(Raw records)
%%

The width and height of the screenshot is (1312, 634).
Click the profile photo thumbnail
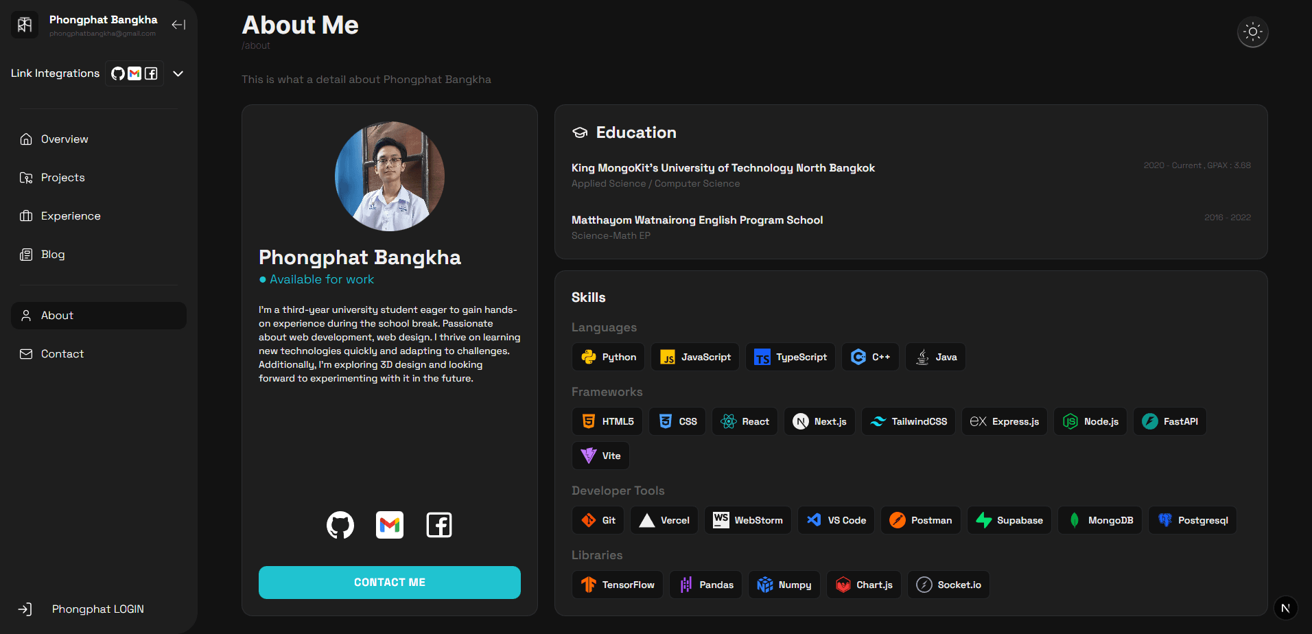389,176
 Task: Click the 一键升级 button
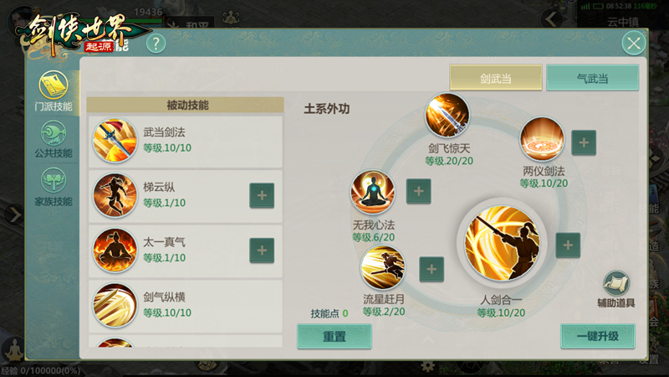(x=597, y=337)
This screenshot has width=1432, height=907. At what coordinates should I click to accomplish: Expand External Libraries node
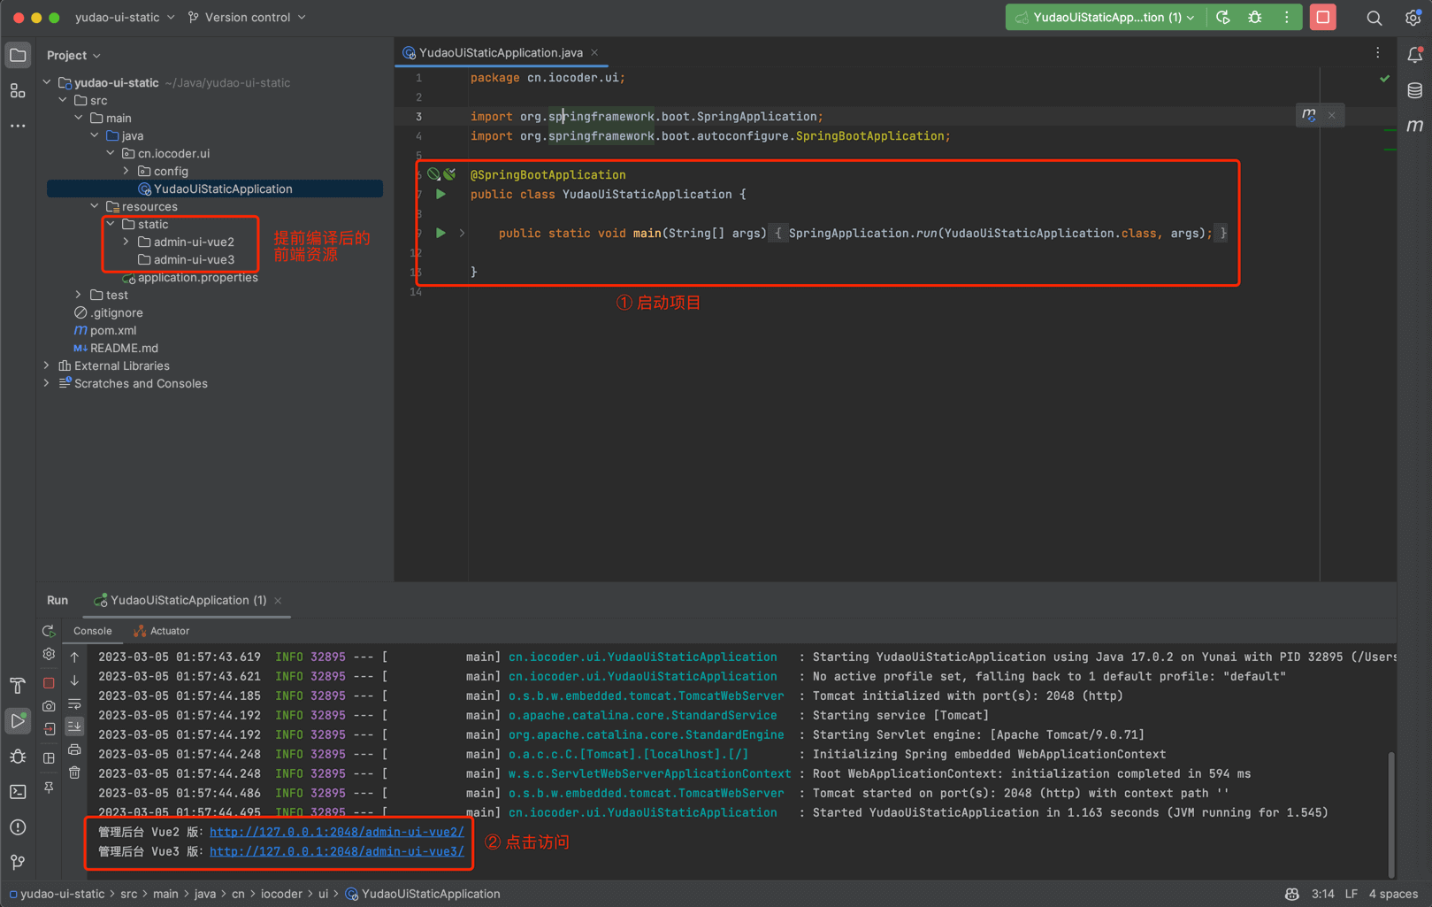tap(47, 365)
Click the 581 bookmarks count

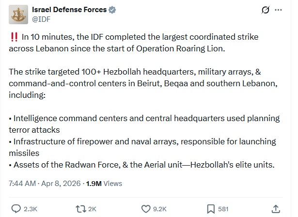point(223,209)
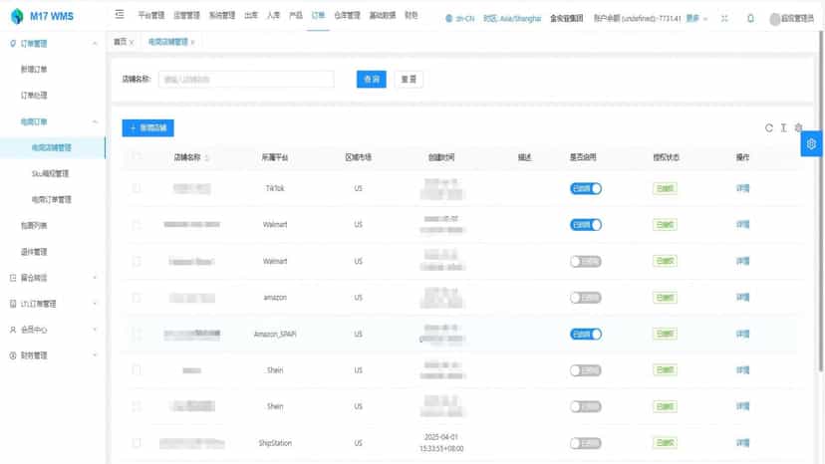Image resolution: width=825 pixels, height=464 pixels.
Task: Click the user avatar in header
Action: 774,18
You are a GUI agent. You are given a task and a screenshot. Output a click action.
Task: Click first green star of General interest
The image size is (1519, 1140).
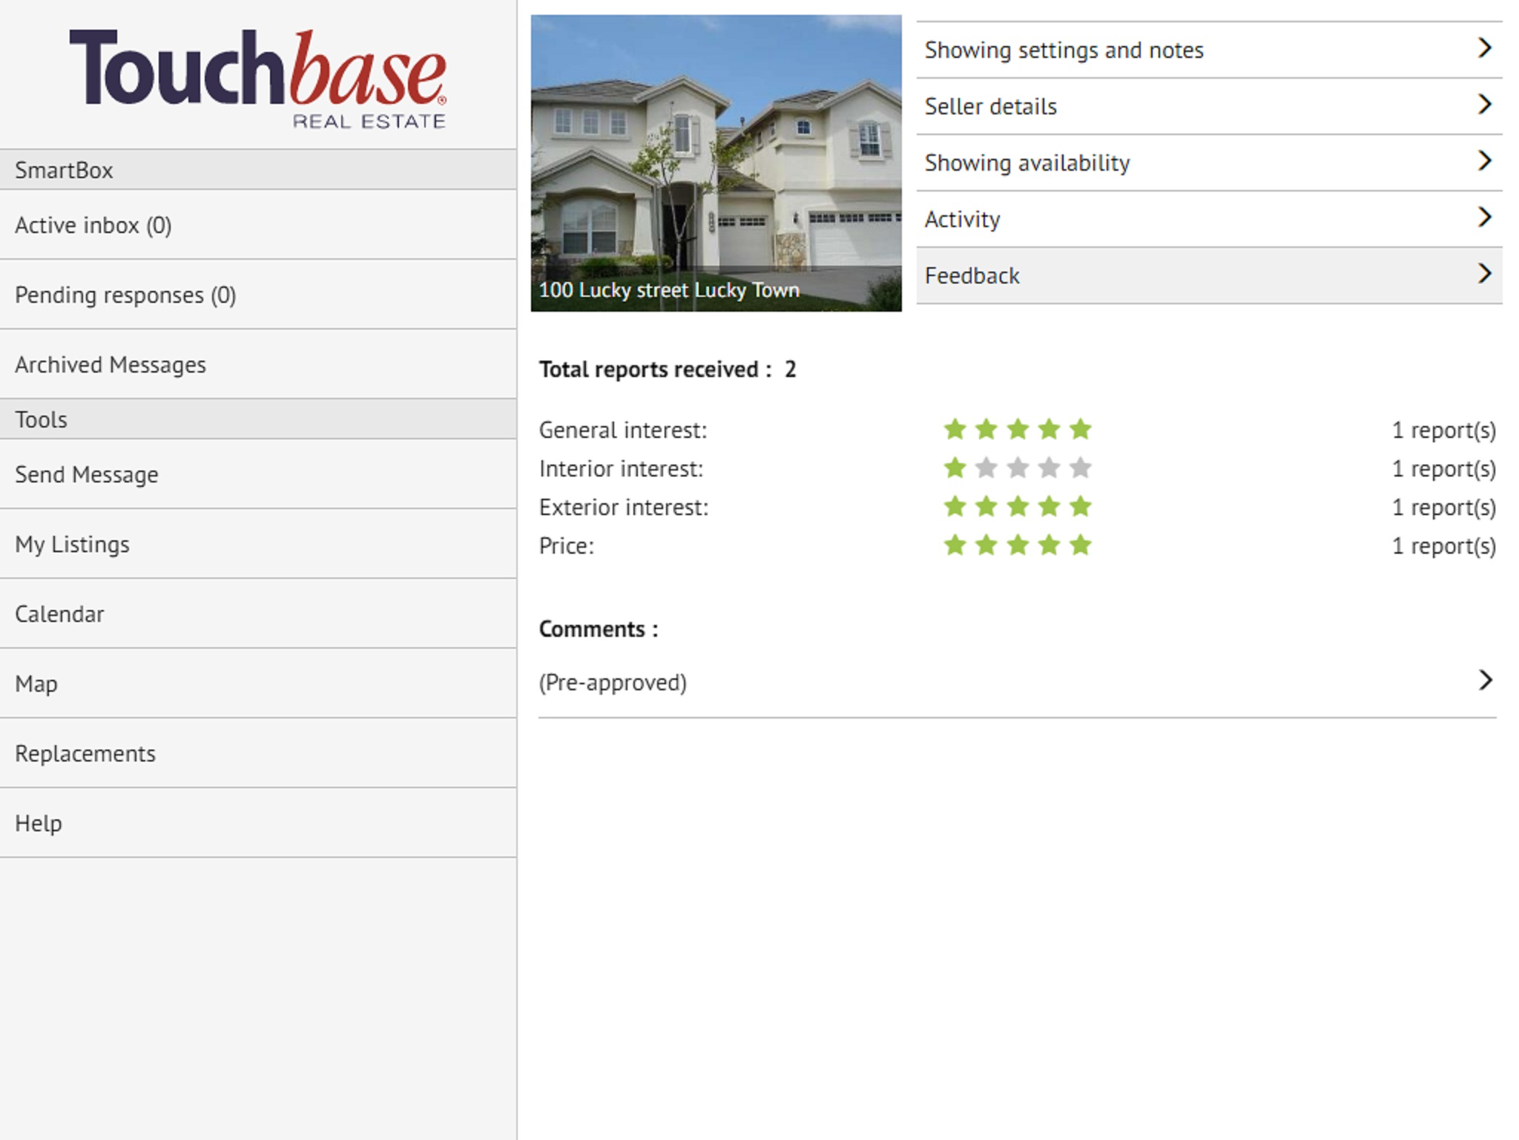pyautogui.click(x=955, y=429)
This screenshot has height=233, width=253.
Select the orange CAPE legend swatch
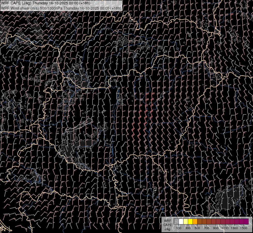pyautogui.click(x=195, y=222)
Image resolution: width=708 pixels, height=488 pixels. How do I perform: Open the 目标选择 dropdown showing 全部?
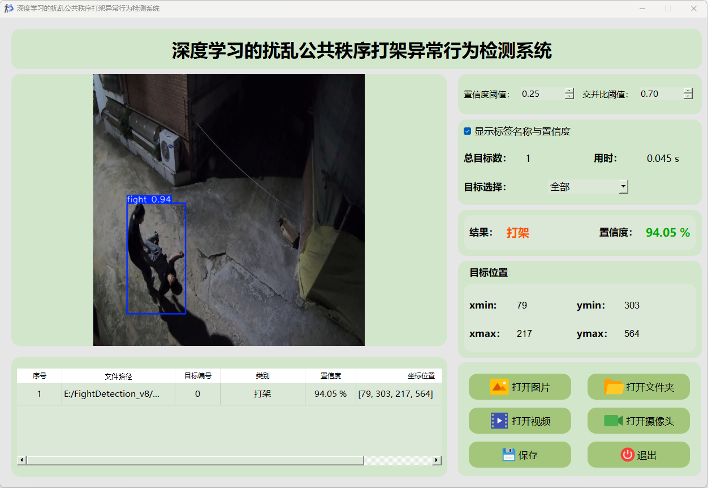pyautogui.click(x=623, y=186)
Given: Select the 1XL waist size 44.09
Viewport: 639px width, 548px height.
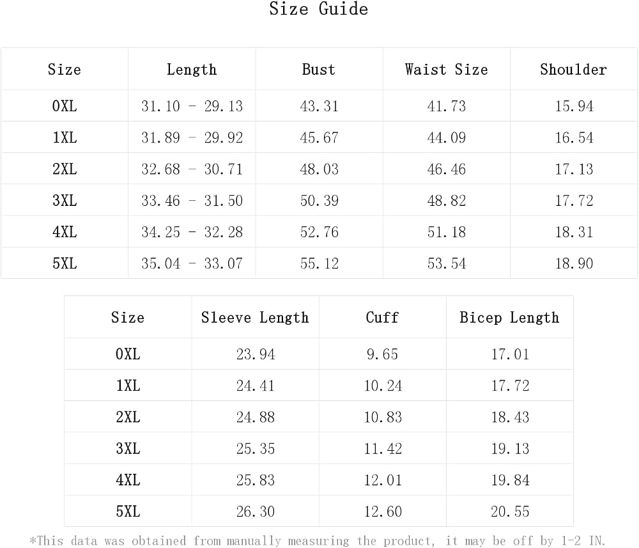Looking at the screenshot, I should 446,138.
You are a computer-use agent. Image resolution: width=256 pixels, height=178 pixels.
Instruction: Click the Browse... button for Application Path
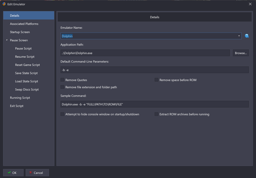click(241, 53)
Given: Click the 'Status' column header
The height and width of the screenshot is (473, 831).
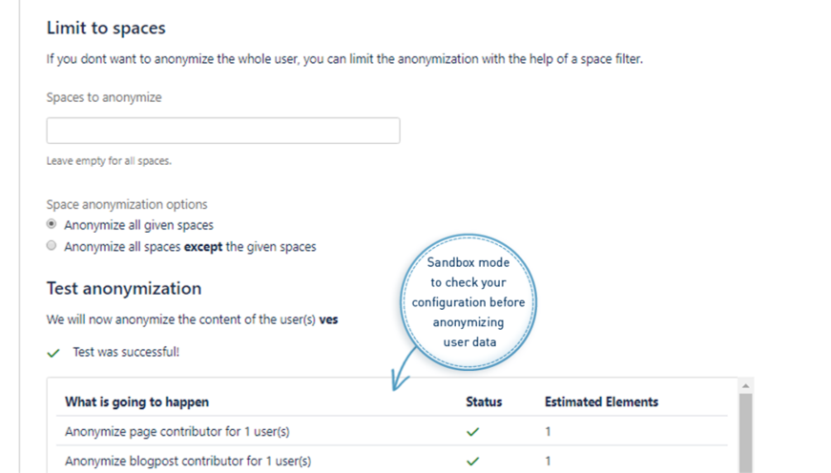Looking at the screenshot, I should click(x=484, y=402).
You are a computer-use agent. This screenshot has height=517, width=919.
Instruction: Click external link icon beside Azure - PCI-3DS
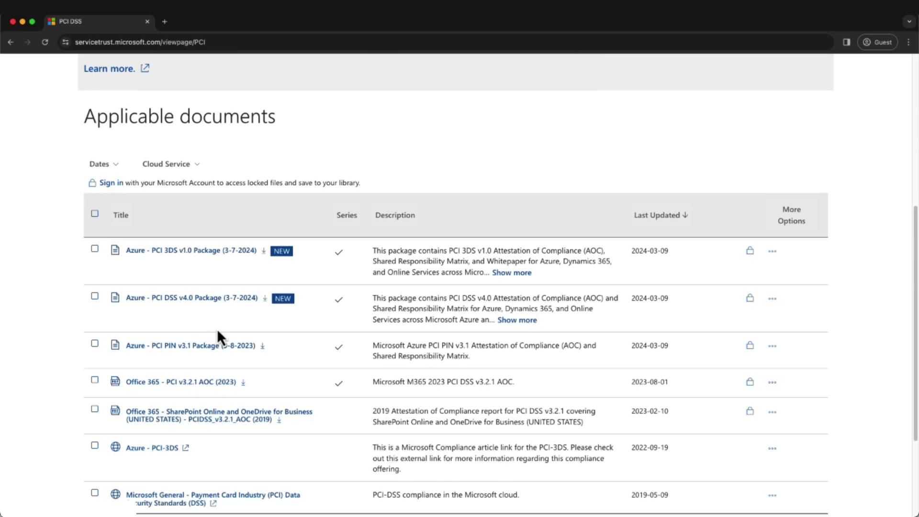[x=186, y=448]
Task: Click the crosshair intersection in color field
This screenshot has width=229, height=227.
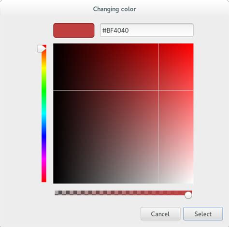Action: 158,90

%%

Format every line of the items above as a numbered list, omitting the blank lines. Leave the pictures out.

1. The width and height of the screenshot is (1312, 634).
2. Click the profile photo thumbnail
3. 389,176
4.  Task: Click the 一键升级 button
5. (x=597, y=337)
6. This screenshot has width=1432, height=907. At what coordinates should I click to accomplish: Expand External Libraries node
7. tap(47, 365)
8. Click the 581 bookmarks count
9. point(223,209)
10. Image resolution: width=825 pixels, height=464 pixels.
11. Task: Click the user avatar in header
12. Action: 774,18
13. You are a GUI agent. You are given a task and a screenshot. Output a click action.
14. Task: Click first green star of General interest
15. The image size is (1519, 1140).
16. pyautogui.click(x=955, y=429)
17. This screenshot has height=233, width=253.
18. Select the orange CAPE legend swatch
19. pyautogui.click(x=195, y=222)
20. Image resolution: width=708 pixels, height=488 pixels. How do I perform: Open the 目标选择 dropdown showing 全部?
21. pyautogui.click(x=623, y=186)
22. Given: Select the 1XL waist size 44.09
23. Viewport: 639px width, 548px height.
24. Looking at the screenshot, I should 446,138.
25. You are a computer-use agent. Image resolution: width=256 pixels, height=178 pixels.
26. Instruction: Click the Browse... button for Application Path
27. click(241, 53)
28. Given: Click the 'Status' column header
29. The height and width of the screenshot is (473, 831).
30. Looking at the screenshot, I should click(x=484, y=402).
31. You are a computer-use agent. This screenshot has height=517, width=919.
32. Instruction: Click external link icon beside Azure - PCI-3DS
33. [x=186, y=448]
34. Task: Click the crosshair intersection in color field
35. This screenshot has width=229, height=227.
36. Action: 158,90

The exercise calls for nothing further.